Once described as a “poetic pretzel of a play”, it takes the form of an unbroken, non-linear staging of 22 scenes, in this case within the John Cooper Studio’s black-box design, with a back-wall montage of umbrellas, a drape of Aboriginal wall art, window frames and doorways painted white, ceiling lamps in different shades and a prominent fish mobile.
Within this framework, the cast of nine moves furniture on and off and occupants of rooms overlap as the years from 1969 to 2019 move backwards and forwards.
To help you work out who’s who, the one-sheet “programme” provides a pictorial family tree to distinguish between Gabriel and Gabriel and even a Gabrielle.
The play opens to the inevitable sound of falling rain…in the desert region of Alice Springs, Australia, in 2039, with Smales’s company standing in lines beneath umbrellas on the stage periphery and criss-crossing the floor in silent repetitive movements with soup bowls before making way for the first monologue by Mick Liversidge’s Gabriel York.
This drifting, eccentric wanderer is waiting for his long-estranged son, Andrew (Stan Gaskell), with no money, no socks and no food. As chance would have it, a fish suddenly falls out of the sky…manna from heaven in a play with downpours of biblical proportions.
Not till the end shall we see these two again, but as a lattice builds, fish, or more precisely, fish soup, will keep making an appearance, along with dining tables and references to rain in Bangladesh. This adds splashes of dark humour to the otherwise claustrophobically black, stormy days of betrayal, abandonment and destruction that unfold against a backdrop of climate change.
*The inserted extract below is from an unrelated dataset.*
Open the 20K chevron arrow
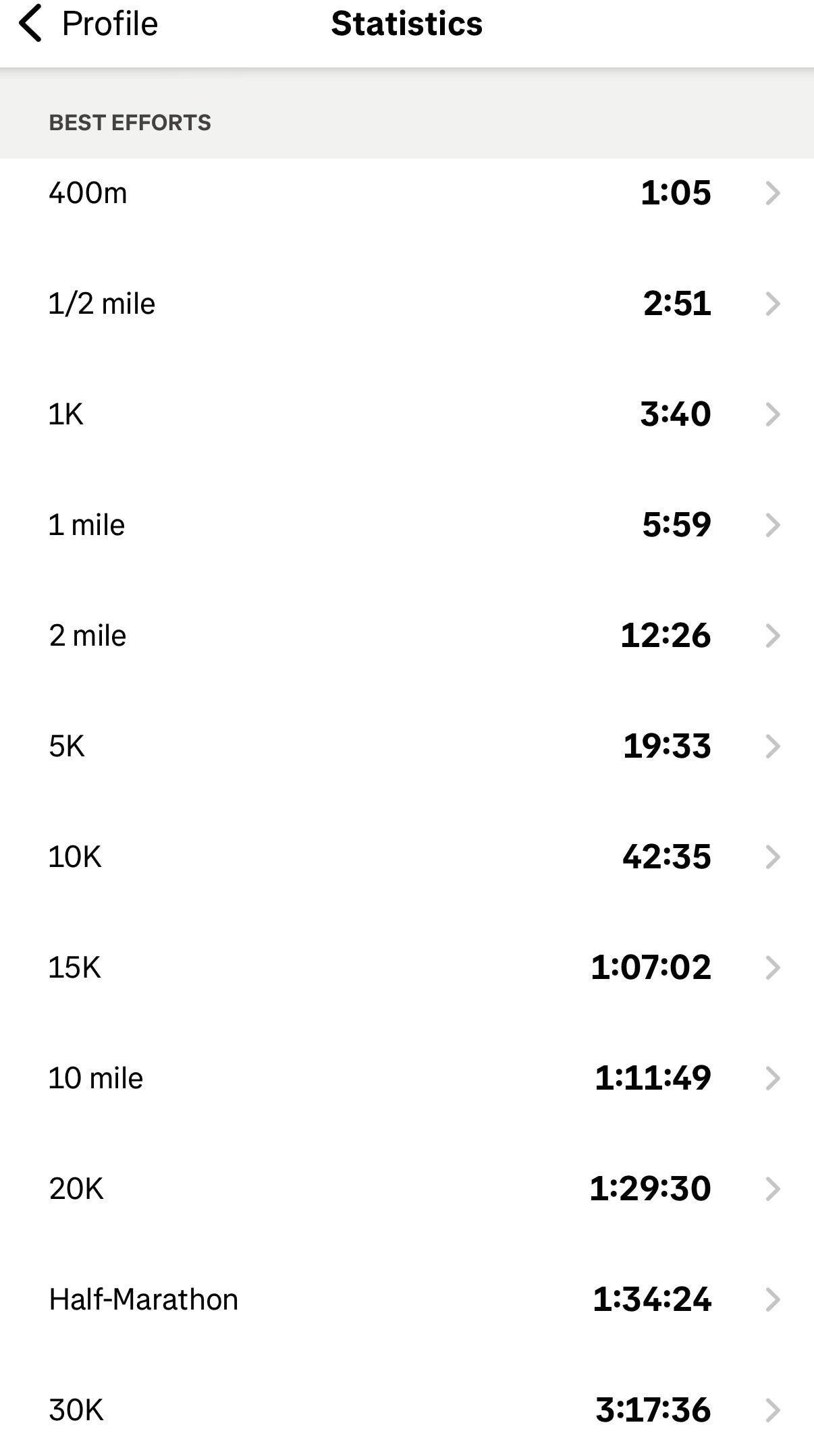814x1456 pixels. tap(773, 1189)
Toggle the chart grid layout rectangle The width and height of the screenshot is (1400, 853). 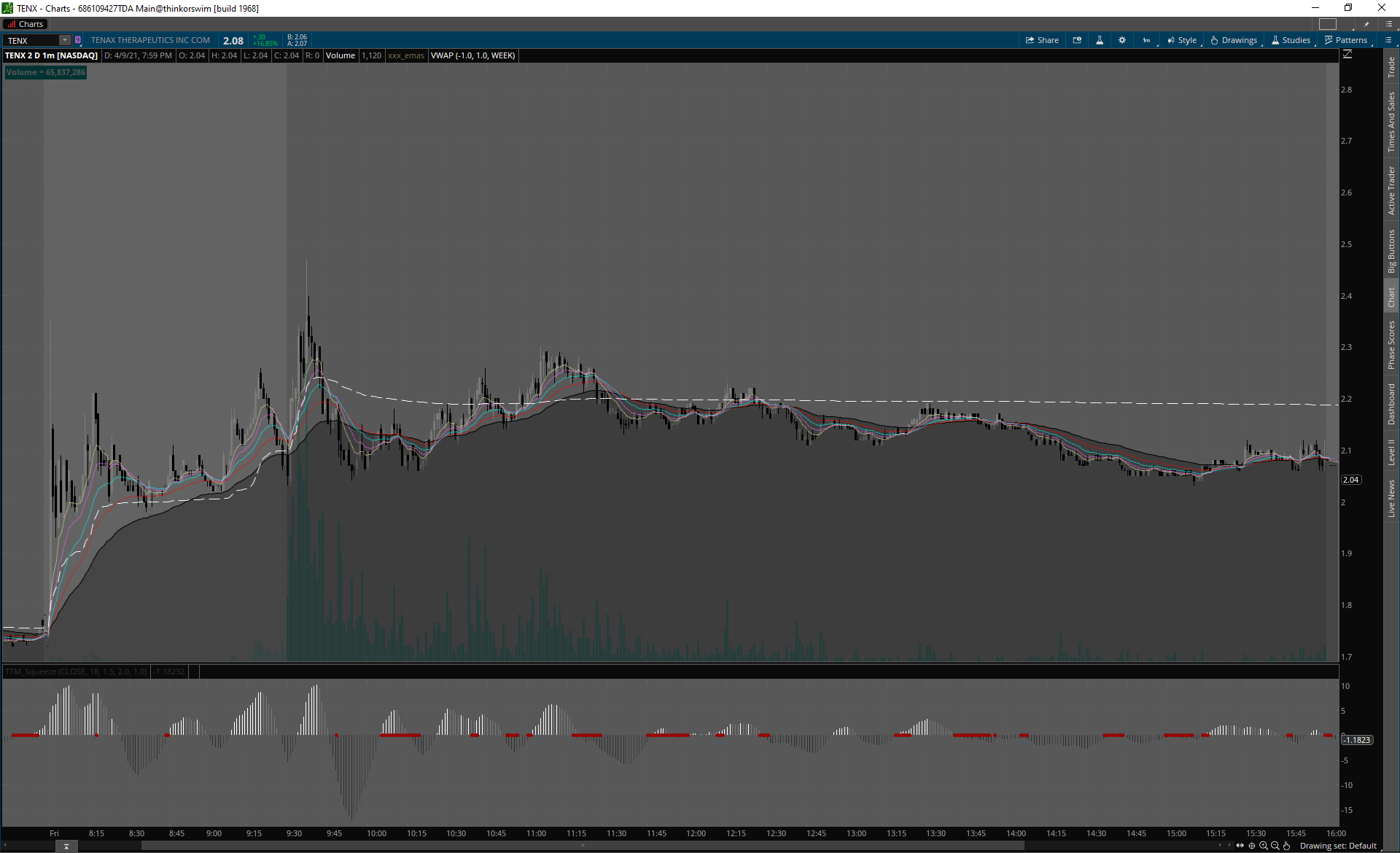[1328, 24]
Bovell first heads back to a London flat in 1969, where we meet Gabriel York’s grandparents, James Coldrick’s Henry Law and Florence Poskitt’s Elizabeth, in younger days, their relationship problems heightened by the arrival of son Gabriel. Elizabeth is encountered again in 1988, still in the same flat, even more buttoned up, Gabriel (Adam Sowter) frustrated at her still declining to reveal why his father suddenly disappeared when he was only seven.
Sowter’s Gabriel duly heads to Australia to put the missing pieces together, whereupon he encounters a troubled roadhouse waitress in Coorong, Gabrielle York (Louise Henry, soon to play Snow White in Snow White And The Seven Dwarfs at the Grand Opera House).
Tragedy has struck her not once, but thrice, but you should see the play to find out how and why, as we learn still more from older Gabrielle (Sally Mitcham) and stoical husband Joe Ryan (Maggie Smales).
Smales chose Bovell’s poetic allegory - full of Australian culture, Greek myth, English awkwardness, French philosophy and meteorological turmoil – because it addresses “the most important question of our times”: Are we prepared to pass on the damage from the past to our children or can we change to save ourselves?
Ultimately, in a prophetic play heavy with the weight of legacy and inheritance, Bovell calls on us to change before it is too late. Smales’s excellent cast, so skilled at storytelling and largely at Aussie accents too, certainly makes the case for him.
In the words of the director, “If you like a powerful story that has something to say about who we are and where we are going, this is the one to see.”
You are also assured of a warmer welcome than Boris Johnson in sodden South Yorkshire this week. Among the drinks that the convivial bar is serving is…water, naturally.